## Source passage

Dhruv_Kumar - Machine Learning Pathway

Self-Assessment 6/16

Things learned
Some things that I have learned are enhanced uses of python including iterating over large sets of data, using dictionaries, and pickle files. In addition, I learned about embedding, neural networks, RNNs, how words can be converted into vectors and uses for BERT. Through this process, I learned how to use VSCode, Github, Colab, and python libraries such as beautiful soup. Some soft skills that I learned were in communication and how it is important to keep messages clear and concise.

Highlights:

  1. I was able to download VSCode, download the libraries, and open up a json file that contained the questions that needed to be parsed
  2. I wrote an algorithm that went through thousands of submissions in a way that was more efficient than how it was orignially written
  3. I wrote code that was able to extract the text from a question on a discourse form and save it to a pickle file.

Meetings/Training
I attended the meetings every Monday and Friday to report any issues that I was having as well as learn about new concepts. I watched the recorded video from the industry leaders about Github.

Goals for upcoming week
I am working on creating a recommendation system. Each member of the group is able to put their own creative twist to this recommendation system. I am building a recommendation system that will output 5 questions that are most similar to the question that was asked.

Tasks Done

  • Joined Slack and GitHub for Stem-Away ML Team 5.
  • Made Colab notebooks on Google account for scrapping.
  • I chose the discourse forum that I would like to implement (breadtopia)
  • Wrote python code to create URLs with submissions and extracted the individual submissions into a dictionary. The main outline was written by team leads, but I wrote the function to parse through the submissions.
  • Wrote Python code to extract text from each submission. There was an issue, but I resolved it myself by implementing a sleep function, which got rid of the error I was originally receiving. The main outline was written by team leads.

Self-Assessment 6/23

Things I learned
I learned more about how to use Colab and how to import files. I used Json files and how to make them more readable. I also got exposed to goggle cloud platform and some parts of google data studio

Highlights:

  1. I made a simple recommendation system that returns the top 5 similar questions to the current questions.
  2. I wrote code that extracts the metadata from each of the submissions into a list that can be analyzed.
  3. I used GitHub and made a branch with my code and a pickle file for the output.

Meetings/Training
I attended the group meetings. When I was not able to attend a meeting, I made sure to follow up with my team lead(Eren) so that I could get a good idea of what was discussed during the meeting.

## Information supplied
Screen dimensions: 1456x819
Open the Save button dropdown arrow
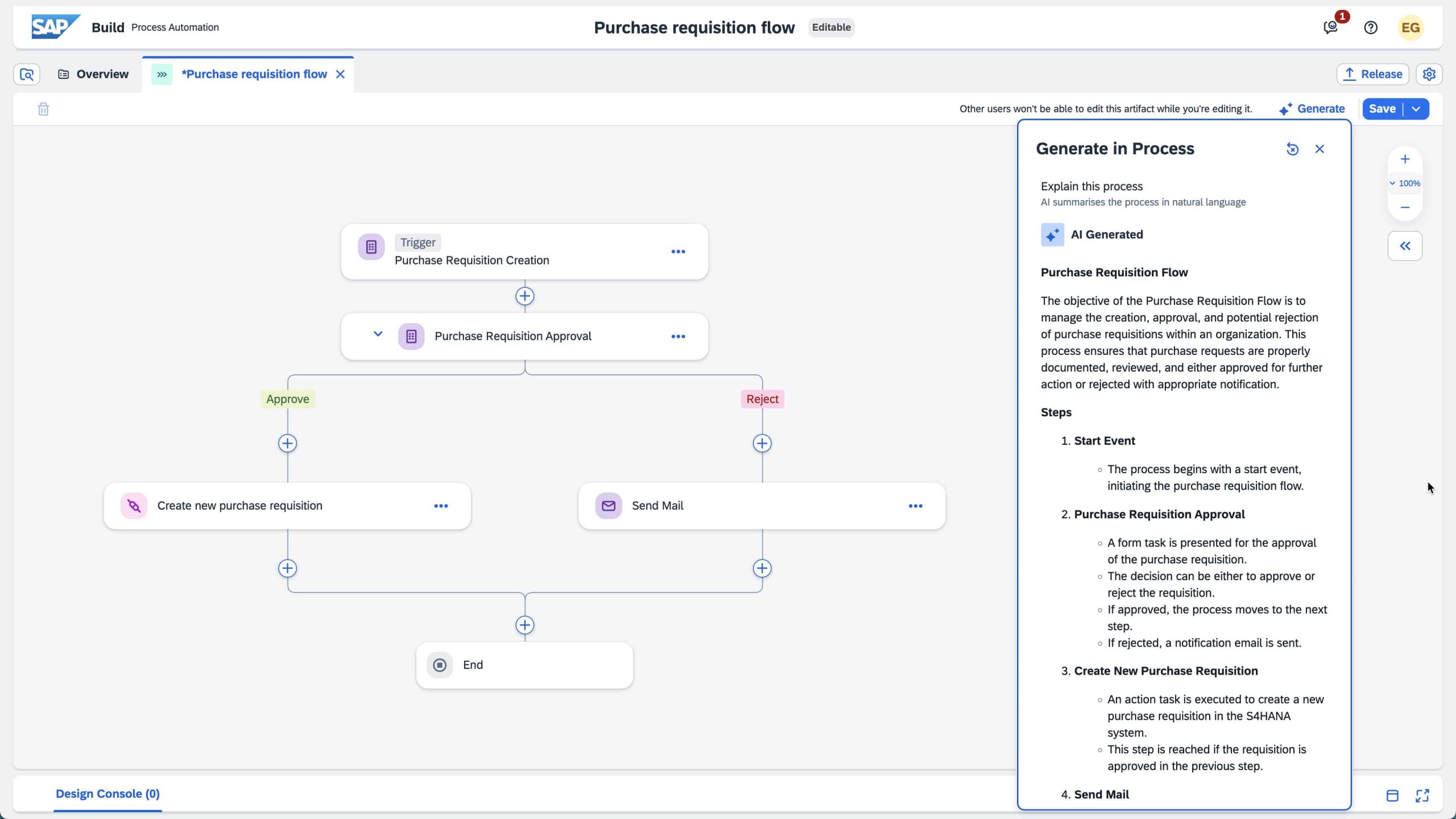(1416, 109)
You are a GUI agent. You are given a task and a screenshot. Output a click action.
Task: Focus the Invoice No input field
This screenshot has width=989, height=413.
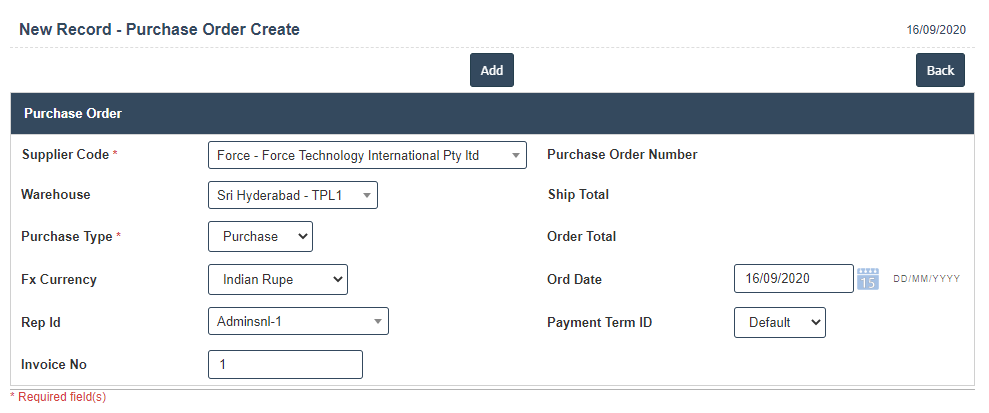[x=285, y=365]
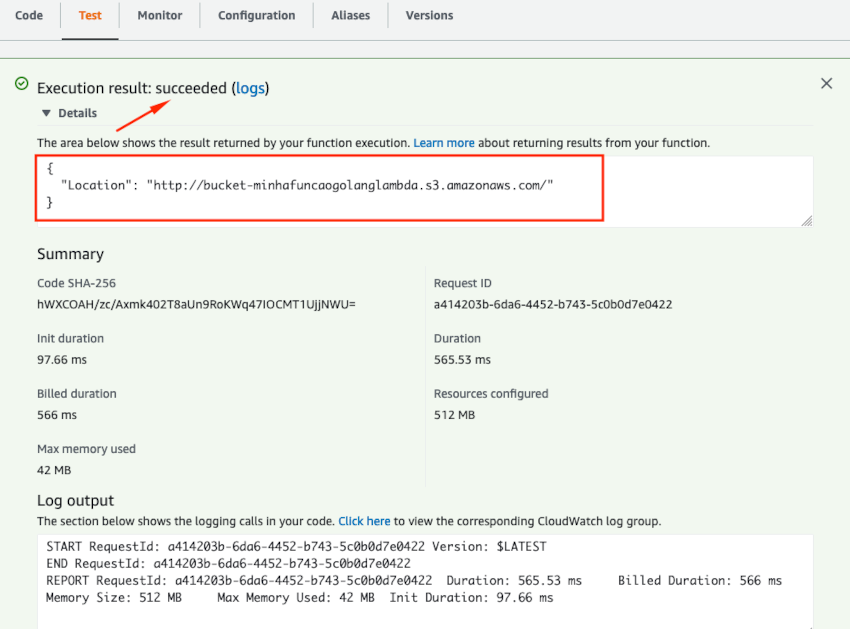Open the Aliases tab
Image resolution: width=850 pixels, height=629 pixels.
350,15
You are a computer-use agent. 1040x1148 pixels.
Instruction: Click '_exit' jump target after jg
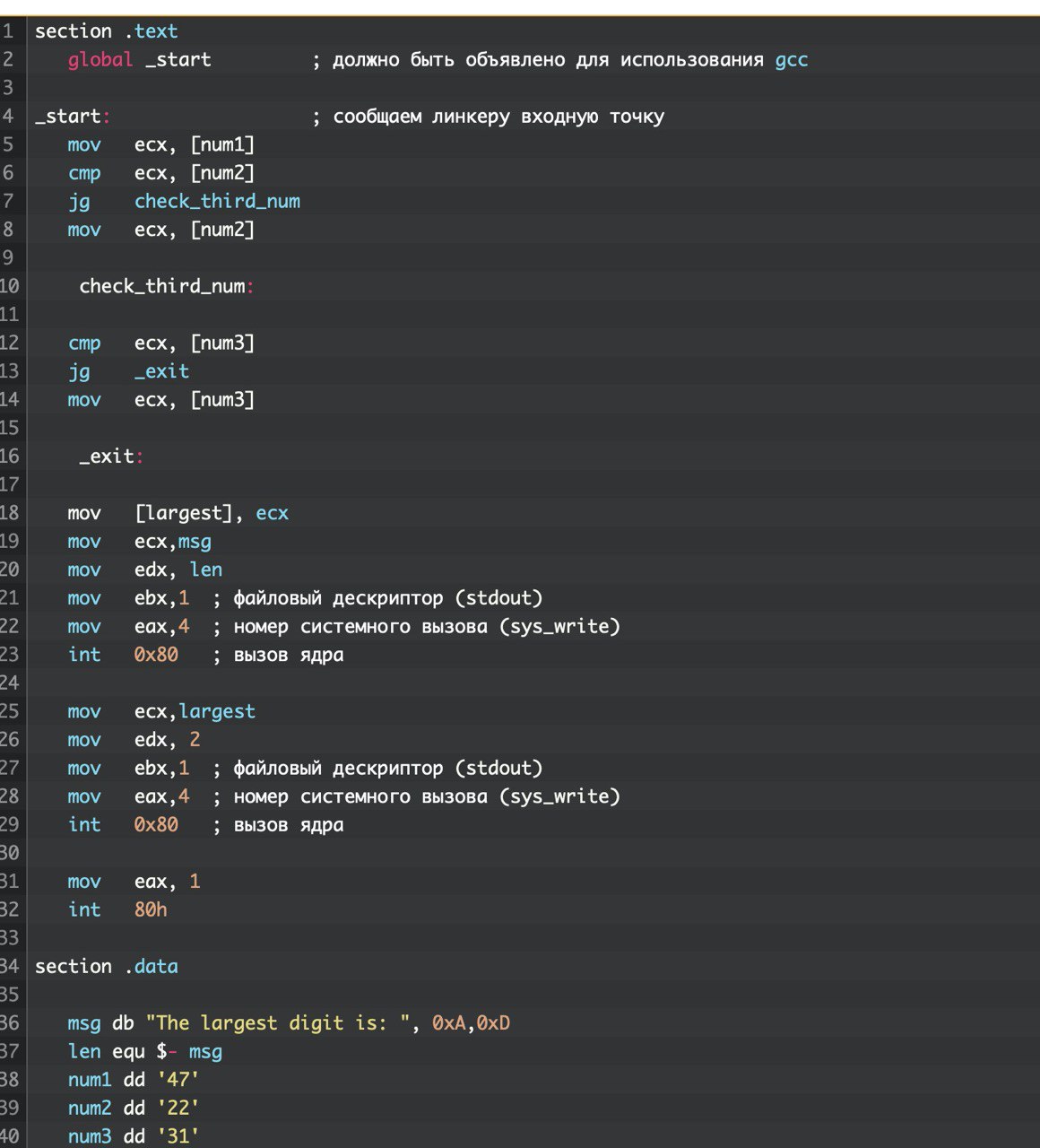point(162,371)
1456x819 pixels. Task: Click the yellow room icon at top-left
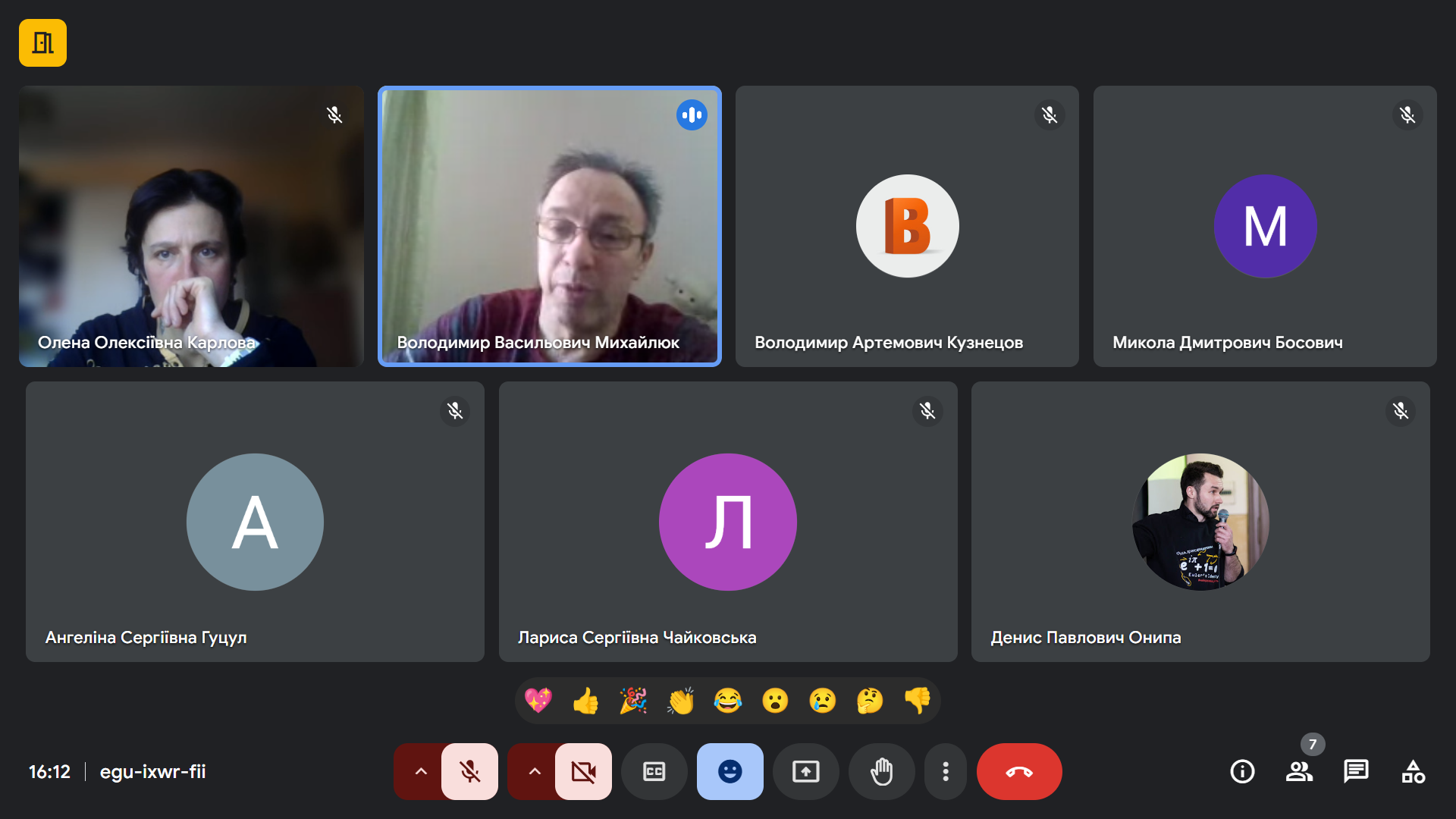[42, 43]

## Problem description
Copy the self-assessment, beginning at "1. I was able" and stopping after "a pickle file.". Replace "algorithm" with "routine" wherever it occurs. Work from the self-assessment alone; the material plays no part.

## Correct response
1. I was able to download VSCode, download the libraries, and open up a json file that contained the questions that needed to be parsed
  2. I wrote an routine that went through thousands of submissions in a way that was more efficient than how it was orignially written
  3. I wrote code that was able to extract the text from a question on a discourse form and save it to a pickle file.